After lovingly reinforcing the new, heartier tub and scrawling his usual message- “for you, big mama” concealed in the wall, he packs up his tools and gets ready to leave. He is curious about the mystery woman. He furtively looks around and sees dozens of unopened Amazon packages, bags of colorful clothing, and cigarette butts strewn coquettishly about the apartment. A bad girl, with a girly side.
A few weeks later, Jack returns to the apartment to fix a collapsed sink. Mystery girl is still a phantom, but this time he hears an unforgettable laugh emanating from a bedroom behind a closed barn door. The red dye splashed about the sink only entices him more.
Over the next year, Jack returns to the apartment again and again to fix busted appliances and fittings. The apartment changes with the seasons- Hobby Lobby and Marshall’s finest seasonal decor festoons the millennial grey apartment in cheery colors. But there are never any permanent decorations, pictures or art for the walls, to truly tell Jack what mystery girl is all about. She’s a tumbleweed, a fairy, always changing. While he fixes up mystery girl’s apartment, he is building his dream house, triple reinforced everywhere, with a host of craft rooms on the main floor so his future wife won’t have to climb the dreaded killer stairs.

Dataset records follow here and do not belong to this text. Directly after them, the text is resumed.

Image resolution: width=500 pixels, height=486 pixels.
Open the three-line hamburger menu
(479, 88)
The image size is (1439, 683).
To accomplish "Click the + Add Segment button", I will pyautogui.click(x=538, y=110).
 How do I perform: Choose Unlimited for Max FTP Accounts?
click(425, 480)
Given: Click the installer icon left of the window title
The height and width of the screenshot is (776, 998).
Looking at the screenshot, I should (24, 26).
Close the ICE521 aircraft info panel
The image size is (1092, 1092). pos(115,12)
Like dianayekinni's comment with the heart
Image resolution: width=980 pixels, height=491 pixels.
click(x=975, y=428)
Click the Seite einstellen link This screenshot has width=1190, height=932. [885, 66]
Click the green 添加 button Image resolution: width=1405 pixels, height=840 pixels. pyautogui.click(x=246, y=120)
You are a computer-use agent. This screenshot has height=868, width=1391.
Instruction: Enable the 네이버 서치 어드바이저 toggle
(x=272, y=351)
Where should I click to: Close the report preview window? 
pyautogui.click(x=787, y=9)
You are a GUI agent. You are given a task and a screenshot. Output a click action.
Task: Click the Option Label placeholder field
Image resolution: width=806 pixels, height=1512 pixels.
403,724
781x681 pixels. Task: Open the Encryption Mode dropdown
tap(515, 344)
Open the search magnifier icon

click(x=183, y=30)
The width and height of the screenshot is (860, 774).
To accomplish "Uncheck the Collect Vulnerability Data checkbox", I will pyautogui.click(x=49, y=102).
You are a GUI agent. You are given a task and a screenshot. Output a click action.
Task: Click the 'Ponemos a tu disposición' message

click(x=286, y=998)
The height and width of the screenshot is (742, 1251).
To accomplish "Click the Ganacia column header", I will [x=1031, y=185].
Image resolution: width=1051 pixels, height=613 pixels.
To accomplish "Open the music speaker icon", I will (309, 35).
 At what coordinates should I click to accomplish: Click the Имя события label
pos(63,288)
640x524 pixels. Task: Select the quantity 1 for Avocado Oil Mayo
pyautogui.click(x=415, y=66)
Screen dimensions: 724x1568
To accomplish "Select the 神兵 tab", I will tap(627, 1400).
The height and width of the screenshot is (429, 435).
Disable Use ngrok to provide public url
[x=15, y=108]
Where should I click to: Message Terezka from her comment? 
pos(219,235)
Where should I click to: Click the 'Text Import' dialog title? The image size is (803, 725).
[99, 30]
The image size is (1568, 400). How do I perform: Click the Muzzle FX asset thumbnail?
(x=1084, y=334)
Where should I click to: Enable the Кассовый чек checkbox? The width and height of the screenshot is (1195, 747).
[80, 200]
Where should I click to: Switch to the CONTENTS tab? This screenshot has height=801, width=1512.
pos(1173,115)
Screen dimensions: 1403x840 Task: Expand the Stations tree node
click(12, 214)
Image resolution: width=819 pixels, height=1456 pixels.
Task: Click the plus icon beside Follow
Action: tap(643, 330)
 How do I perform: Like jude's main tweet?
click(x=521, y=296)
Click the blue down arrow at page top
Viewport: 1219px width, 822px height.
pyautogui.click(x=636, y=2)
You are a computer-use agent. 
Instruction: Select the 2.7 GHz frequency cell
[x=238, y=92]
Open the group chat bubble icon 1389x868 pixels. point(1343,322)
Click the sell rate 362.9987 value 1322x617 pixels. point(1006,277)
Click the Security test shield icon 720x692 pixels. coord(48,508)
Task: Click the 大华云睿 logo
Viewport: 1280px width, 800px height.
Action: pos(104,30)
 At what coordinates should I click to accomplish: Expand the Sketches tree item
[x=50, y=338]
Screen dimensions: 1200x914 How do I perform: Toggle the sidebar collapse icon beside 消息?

A year later, Jack is once again called out to fix. He has truly fallen for this girl by now, but has never set eyes on her. To his dismay, he enters an empty apartment. All that’s left of his mystery love are a few piles of liquor bottles and a scatter of cigarette butts. A single box finally tells him her name- Anna. He falls to his knees in despair.
He turns when he hears a familiar laugh echoing towards the door. “…BHAAAT you know me, always forgetting something. I’ve gotta grab this last box from Disney and it’s on to bigger and better things.”
A figure looms in the doorway, phone in hand, animatedly grinning into the camera. Her face falls when she notices Jack, on his knees, tears in his eyes, in the center of the barren living room. Their eyes meet. Cut to black
Working title- “For You Big Mama” or “Bigger & Better Things”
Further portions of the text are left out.